• [Saved data entries]
★ ★ ★ ★ ★ ★ ★

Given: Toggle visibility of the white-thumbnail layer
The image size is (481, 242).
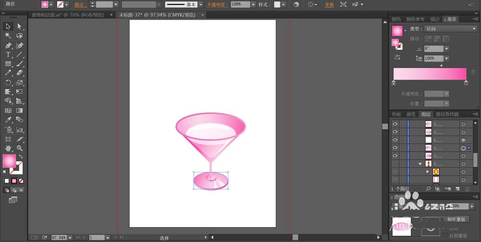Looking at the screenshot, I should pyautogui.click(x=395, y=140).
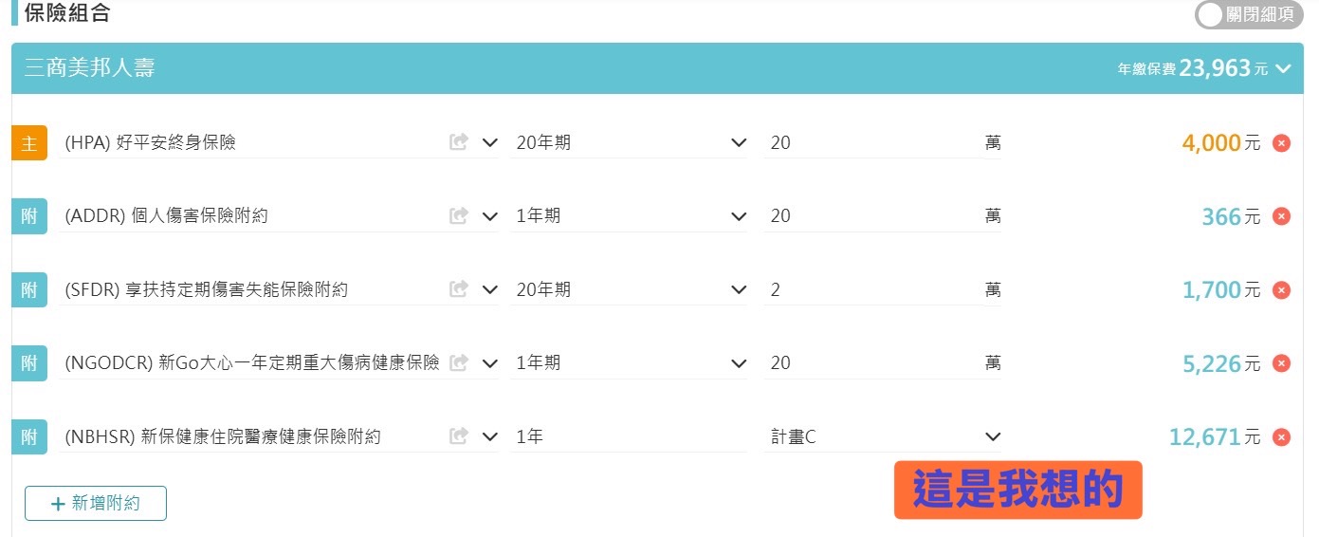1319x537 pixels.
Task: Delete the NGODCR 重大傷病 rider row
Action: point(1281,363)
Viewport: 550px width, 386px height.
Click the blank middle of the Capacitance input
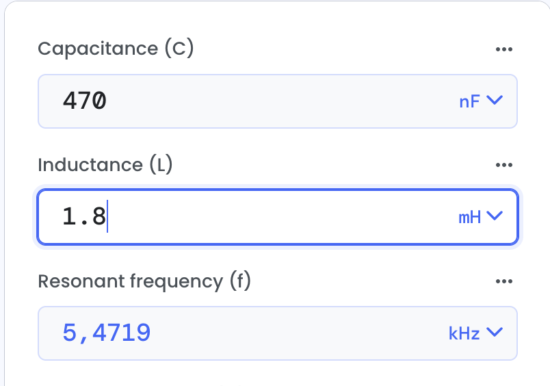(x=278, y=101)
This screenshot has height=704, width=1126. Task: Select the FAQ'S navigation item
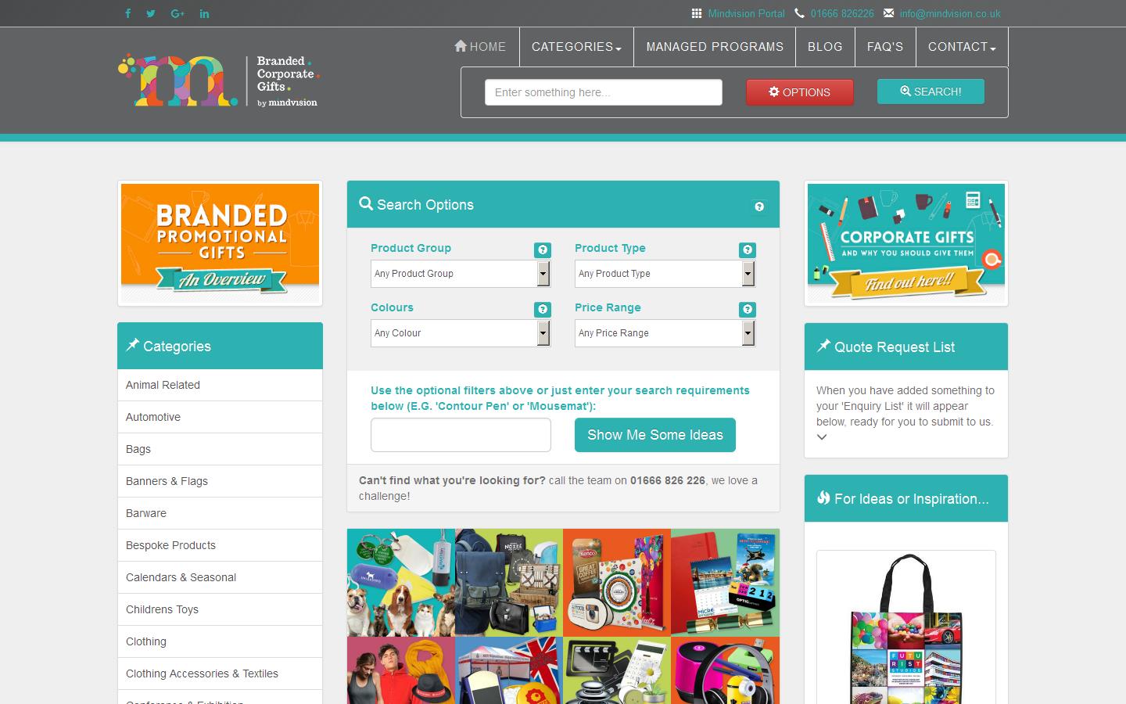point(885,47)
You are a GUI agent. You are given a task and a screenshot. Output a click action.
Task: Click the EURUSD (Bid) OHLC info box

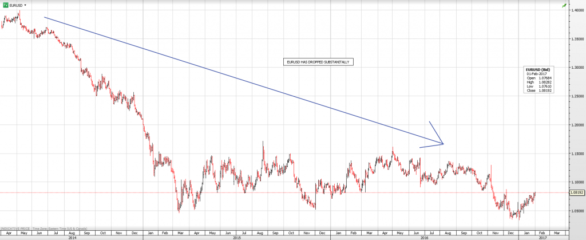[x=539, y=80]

★ ★ ★ ★ ★ ★ ★

• [YOUR OBJECTIVE]
Your task is to copy the entries in full and exactly, without any images.

• [SOLUTION TO THE EXERCISE]
Given: Toggle visibility of the white-thumbnail layer
The image size is (481, 242).
Looking at the screenshot, I should pyautogui.click(x=395, y=140).
1319x537 pixels.
Task: Delete the NGODCR 重大傷病 rider row
Action: point(1281,363)
Viewport: 550px width, 386px height.
Click the blank middle of the Capacitance input
(x=278, y=101)
This screenshot has height=704, width=1126. Task: Select the FAQ'S navigation item
point(885,47)
You are a GUI agent. You are given a task and a screenshot. Output a click action.
Task: Click the EURUSD (Bid) OHLC info box

[x=539, y=80]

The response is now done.